*EXTRACT*.

"""

FAQ: Recursion vs. Iteration - Coding Throwdown - It Was Min To Be

Ah okay. I’ve now changed the code to this:

def find_min(my_list):
  if len(my_list) == 0:
    return None
  
  if len(my_list) == 1:
   result = my_list[0]
   print("result is " + str(result))
   return result

  if my_list[-2] < my_list [-1]:
    print("removing " + str(my_list.pop()))
    return find_min(my_list)
    #print(my_list)
  else:
    my_list.pop(-2)
    return find_min(my_list)
    #print(my_list)

print(find_min([1, 2, 3]))

and its all working.

That was very helpful thanks a lot.

I agree. Had to move on because a bigO for me doing this exercise became O(N^(‘inf’)).
Hope that the hint in the future will be more explanatory.

1 Like

So here is my solution. Albeit, a little different than the suggested solution, but I believe I am adhering to the requirement to use recursion and not iteration. Where am I going wrong. Btw, the code works for all the test cases given.

def find_min(my_list):
  if my_list == []: return None
  if len(my_list) > 1:
    if my_list[-1] > my_list[0]:
      my_list.pop()
    else:
      my_list.pop(0)
      find_min(my_list)
  return my_list[0]

# test cases
print(find_min([42, 17, 2, -1, 67]) == -1)
print(find_min([]) == None)

"""

*PROBLEM A*. Return the part of the forum thread about the recursive find_min function starting with "print(find_min([1, 2, 3]))" and going on through "be more explanatory.".
*PROBLEM B*. In the forum thread about the recursive find_min function, what does the first version of the function return when the list has length 0?
*PROBLEM C*. List the numbers in the list passed to find_min in the first line under "# test cases" in the forum thread about the recursive find_min function.

*DATASET*.

"""

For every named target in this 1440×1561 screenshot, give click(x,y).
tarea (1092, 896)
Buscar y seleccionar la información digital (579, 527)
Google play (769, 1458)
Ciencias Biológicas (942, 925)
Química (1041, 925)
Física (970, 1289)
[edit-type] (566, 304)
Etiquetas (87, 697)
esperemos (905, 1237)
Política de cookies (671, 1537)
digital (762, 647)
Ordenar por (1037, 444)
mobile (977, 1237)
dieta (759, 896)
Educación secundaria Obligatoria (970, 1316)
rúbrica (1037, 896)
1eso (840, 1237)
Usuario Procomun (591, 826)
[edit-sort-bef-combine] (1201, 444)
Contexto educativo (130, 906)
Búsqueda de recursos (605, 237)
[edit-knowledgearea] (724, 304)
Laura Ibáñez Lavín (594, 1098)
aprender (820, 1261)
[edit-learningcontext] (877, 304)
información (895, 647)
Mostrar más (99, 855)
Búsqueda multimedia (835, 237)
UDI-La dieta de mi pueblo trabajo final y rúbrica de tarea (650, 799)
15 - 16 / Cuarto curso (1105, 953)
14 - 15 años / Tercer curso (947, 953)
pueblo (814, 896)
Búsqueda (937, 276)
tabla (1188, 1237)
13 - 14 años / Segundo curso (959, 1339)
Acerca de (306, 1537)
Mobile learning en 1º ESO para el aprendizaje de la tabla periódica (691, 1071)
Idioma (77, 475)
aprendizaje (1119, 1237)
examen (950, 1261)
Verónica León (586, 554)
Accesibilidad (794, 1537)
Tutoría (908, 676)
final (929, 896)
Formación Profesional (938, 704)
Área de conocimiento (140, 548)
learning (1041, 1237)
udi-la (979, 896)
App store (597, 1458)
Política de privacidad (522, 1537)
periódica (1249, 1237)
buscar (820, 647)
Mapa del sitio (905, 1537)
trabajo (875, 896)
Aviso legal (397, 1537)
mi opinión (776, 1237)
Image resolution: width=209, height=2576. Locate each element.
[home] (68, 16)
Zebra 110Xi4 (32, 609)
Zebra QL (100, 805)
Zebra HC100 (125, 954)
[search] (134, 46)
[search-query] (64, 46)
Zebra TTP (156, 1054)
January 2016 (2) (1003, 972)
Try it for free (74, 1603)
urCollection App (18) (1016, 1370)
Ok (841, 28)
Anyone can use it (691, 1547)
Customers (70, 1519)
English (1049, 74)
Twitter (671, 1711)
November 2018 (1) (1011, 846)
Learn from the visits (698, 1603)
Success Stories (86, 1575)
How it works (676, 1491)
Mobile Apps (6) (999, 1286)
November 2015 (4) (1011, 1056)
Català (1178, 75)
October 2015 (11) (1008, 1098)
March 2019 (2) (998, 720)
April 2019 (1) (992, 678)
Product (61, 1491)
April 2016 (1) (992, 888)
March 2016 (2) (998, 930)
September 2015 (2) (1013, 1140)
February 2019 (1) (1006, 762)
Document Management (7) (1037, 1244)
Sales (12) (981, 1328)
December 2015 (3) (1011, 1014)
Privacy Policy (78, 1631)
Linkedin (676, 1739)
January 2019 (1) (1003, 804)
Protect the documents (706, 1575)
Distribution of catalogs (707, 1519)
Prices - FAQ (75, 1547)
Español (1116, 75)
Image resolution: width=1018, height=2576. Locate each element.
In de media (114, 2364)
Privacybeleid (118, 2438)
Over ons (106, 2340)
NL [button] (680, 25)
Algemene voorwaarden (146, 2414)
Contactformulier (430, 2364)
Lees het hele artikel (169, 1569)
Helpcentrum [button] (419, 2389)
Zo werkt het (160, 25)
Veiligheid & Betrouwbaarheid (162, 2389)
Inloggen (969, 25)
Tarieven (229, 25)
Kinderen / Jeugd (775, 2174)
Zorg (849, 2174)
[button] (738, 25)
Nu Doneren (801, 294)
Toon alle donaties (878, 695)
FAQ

"""

*RESULT A*.
print(find_min([1, 2, 3]))

and its all working.

That was very helpful thanks a lot.

I agree. Had to move on because a bigO for me doing this exercise became O(N^(‘inf’)).
Hope that the hint in the future will be more explanatory.

*RESULT B*. None

*RESULT C*. 42, 17, 2, -1, 67